The package provides asynchronous versions of read/write locks, stamped locks, semaphores and named locks. The full locks javadoc contains more information.

Iteration

The classes in this package provide ways to generate and consume results asynchronously. The main mechanism is AsyncIterator interface, which can be considered an asynchronous analog of the Stream API. The full iteration javadocs contains more information on AsyncIterator as well as other asynchronous iteration constructs.

Consider the following example from the Stream documentation

int sum = widgets.stream()
  .filter(w -> w.getColor() == RED)
  .mapToInt(w -> w.getWeight())
  .sum();

Say widgets was not a concrete collection, but instead generating a widget involved an asynchronous network request (or an expensive CPU computation, etc). If we instead make the source of widgets an AsyncIterator we can asynchronously apply the pipeline every time a widget becomes available, and return a CompletionStage which will be complete when the pipeline has finished. In this example, let's say we are only interested in the first 100 red widgets.

// make an asynchronous network request that yields a widget
CompletionStage<Widget> getWidget();

CompletionStage<Integer> sum = AsyncIterator
  .generate(() -> getWidget())
  .filter(w -> w.getColor() == RED)
  .take(100)
  .thenApply(w -> w.getWeight())
  .collect(Collectors.summingInt(i -> i));

This will make one getWidget request at a time, running the rest of the pipeline operations each time a widget is generated on whatever thread processes the response required to generate the widget.

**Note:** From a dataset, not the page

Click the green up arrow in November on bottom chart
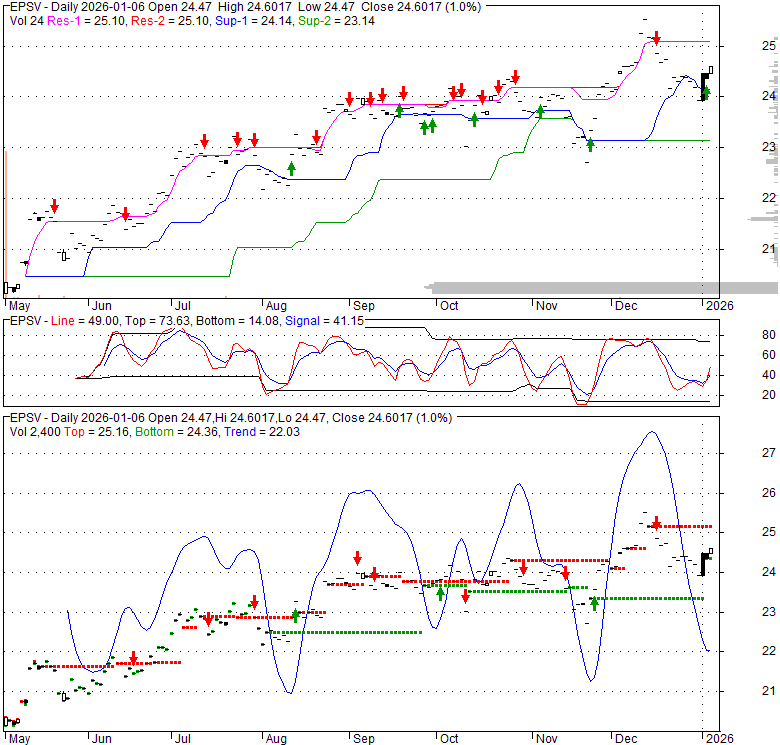 594,602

When the widget stream is finished (in this case, after receiving 100 red widgets), the CompletionStage sum will complete with the result of the reduction operation. AsyncIterators have many other capabilities; if getting the weight required asynchronity we could use thenCompose instead of thenApply, if we needed to collect the weights into a collection we could use collect(Collector), etc.

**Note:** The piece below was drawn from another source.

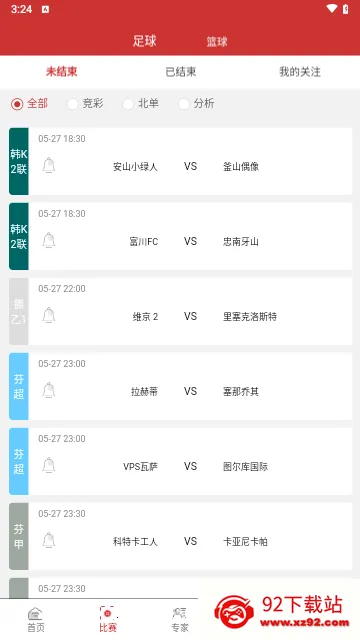The width and height of the screenshot is (360, 640).
Task: Open the 未结束 tab
Action: pos(61,72)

It's often limiting to only be able to produce results for consumption iteratively. AsyncQueue provides ways to produce these values in parallel without any blocking synchronization:

// implements AsyncIterator
AsyncQueue widgets = AsyncQueues.unbounded();

// dedicate NUM_THREADS threads to producing widgets
for (int i = 0; i < NUM_THREADS; i++) {
  executor.submit(() -> {
    // send returns whether the queue is still accepting values
    while (widgets.send(expensiveComputeWidget());
  });
}

// create a pipeline the same way as before
CompletionStage<Integer> sum = widgets.filter(...)...;

// once we get our sum, we can terminate the queue, stopping widget production
sum.thenRun(() -> widgets.terminate());

Util

The util package contains interfaces and static functions for commonly reimplemented CompletionStage patterns. The best way to discover them all is to browse the javadoc.

`StageSupport`

StageSupport contains miscellaneous utility functions, including methods to create already completed exceptional stages, common transformations, and methods for working with resources that need to be asynchronously released.

`AsyncCloseable`

An interface analogous to AutoCloseable for objects that hold resources that must be relinquished asynchronously. By implementing AsyncCloseable with your own objects, you can take advantage of the try* methods on StageSupport to safely relinquish resources after performing asynchronous actions.

`Combinators`

Static functions for combining collections of stages into a single result stage. The Java standard library provides two such methods with CompletableFuture.allOf / CompletableFuture.anyOf . Unfortunately, these only work with arrays of CompletableFuture, not CompletionStage, so you must first convert using toCompletableFuture if you wish to use these methods. Collections must be converted to arrays well. The methods on Combinators work on CompletionStage and collections directly, furthermore several additional useful combinators are added. For example, to get the results of multiple stages with CompletableFuture.allOf:

CompletableFuture<Integer>[] arr = ...
CompletionStage<List<Integer>> listFuture = CompletableFuture.allOf(arr).thenApply(ignore -> {
  final List<Integer> ints = new ArrayList<>();
  for (CompletableFuture<Integer> stage : arr) {
    return ints.add(stage.join());
  }
  return ints;
}

Instead, you can use collect on Combinators:

Collection<CompletionStage<Integer>> stages = ...
CompletionStage<List<Integer>> listFuture = Combinators.collect(stages, Collectors.toList());

Contributing

Contributions welcome! See Contributing for details.

java-async-util's People

Contributors

Stargazers

Watchers

Forkers

kant jasonkresch wanglaibao feisuo marwanameen bhaskers-blu-org1 consensusj atcurtis clownsw ghas-results

java-async-util's Issues

Affected from CVE-2021-43138

CVE-2021-43138

A vulnerability exists in Async through 3.2.1 (fixed in 3.2.2) , which could let a malicious user obtain privileges via the mapValues() method.

CWE-1321

CVSSv2:
Base Score: MEDIUM (6.8)
Vector: /AV:N/AC:M/Au:N/C:P/I:P/A:P
CVSSv3:
Base Score: HIGH (7.8)
Vector: CVSS:3.1/AV:L/AC:L/PR:N/UI:R/S:U/C:H/I:H/A:H

References:
MISC - https://github.com/caolan/async/blob/master/lib/internal/iterator.js
MISC - https://github.com/caolan/async/blob/master/lib/mapValuesLimit.js
MISC - caolan/async@e1ecdbf
MISC - https://jsfiddle.net/oz5twjd9/
Vulnerable Software & Versions:

cpe:2.3:a:async_project:async:::::::: versions up to (excluding) 3.2.2

Should we defend against sneaky completion?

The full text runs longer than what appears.